You are mistaken and are living a life of bondage and fear (pride too) if you think that by all your obedient striving to keep God’s law you can earn communion with God, or you can obtain a ticket to enter heaven, or you now have the solid ground on which to be confident that God will hear and answer your prayers. You are toiling like a bondservant if you cast your weary body upon your bed at night and dare not turn to God in prayer because you failed in so many respects to carry out the obedience that He required of you and that you purposed in your heart. If you dare not pray because you so shamefully transgressed His law, you are living a performance-based life in which you wrongly suppose that God’s hearing of you depends upon your obedience and not Christ’s.
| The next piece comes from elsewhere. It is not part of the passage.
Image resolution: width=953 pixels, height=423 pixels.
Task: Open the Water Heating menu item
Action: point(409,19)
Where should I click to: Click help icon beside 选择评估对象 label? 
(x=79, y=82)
You are a child in the house of God, not a slave. Go to God by faith in Christ, pour out your heart and confess your sins before Him. He will hear you, pardon you, and bless you. Of course the Father will not cast out but receive His children who come to Him in Christ, for He is the One by whose sovereign drawing they came.
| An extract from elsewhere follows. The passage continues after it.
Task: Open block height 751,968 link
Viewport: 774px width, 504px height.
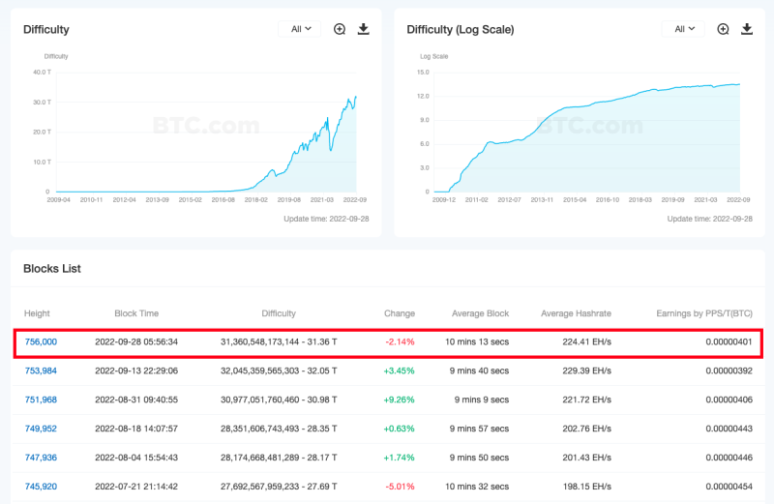Action: 41,400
It is a daily struggle for every believer to attain to the high mark of the glory of God in all his thoughts, words, and deeds. No matter how diligently we strive to obey every precept of God each day in our station and calling, we fall short over and over again. We simply do not do what we are called to do or even what we set out to do, and our conscience does not fail to remind us that we have fallen short. We cannot argue against the conclusion of any adversary, “You are not worthy of God’s ear, presence, love and favor.” There is unspeakable relief and freedom in the knowledge of Christ’s perfect, “active” obedience, and that our peace with God is never based on our performance but Christ’s. Enjoying the presence and gifts of God, we are motivated to a holy life of obedience to the law and willing to suffer reproach for Christ in order that God’s name might be magnified for the power of His effectual grace working in us.
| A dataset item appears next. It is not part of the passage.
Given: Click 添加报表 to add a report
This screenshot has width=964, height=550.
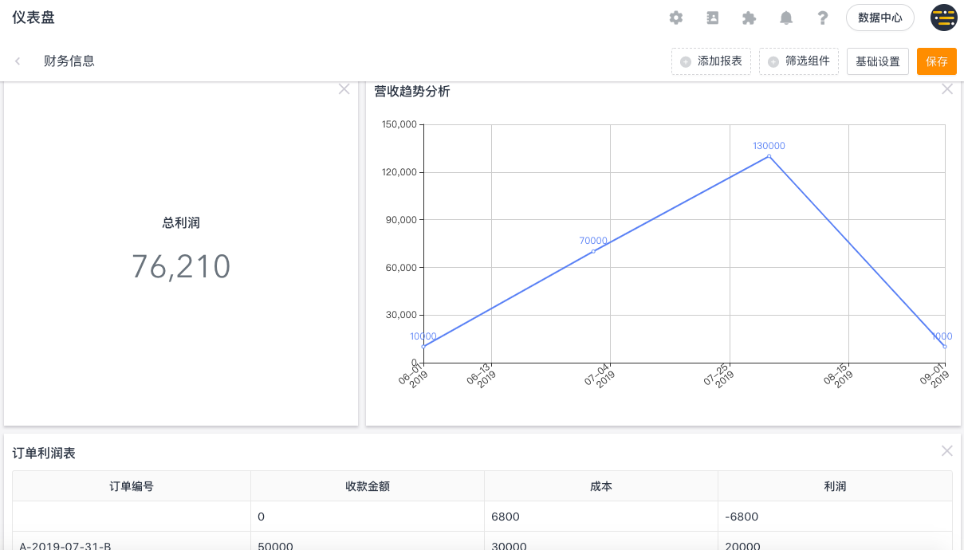Looking at the screenshot, I should [x=711, y=61].
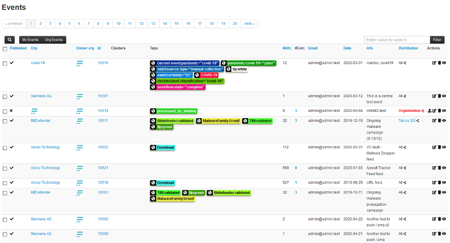
Task: Delete event 10600 with the trash icon
Action: pos(439,219)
With this article I bring to a conclusion my treatment of the relation between justification and our good works. My intent was to continue the series “As to Our Good Works” by taking up the subject “Relating Good Works and Sanctification.” However, my appointment as editor requires that I depart from this rubric and discontinue my series. Some of what I had hoped to include in this rubric will be incorporated into my editorials, in which I plan, Lord willing, to address some of the fundamental doctrinal issues treated by our PRC synods after 2018.
Now let us give all diligence and add to our faith many virtues that we be neither barren nor unfruitful in the knowledge of our Lord Jesus Christ (II Pet. 1:5-8).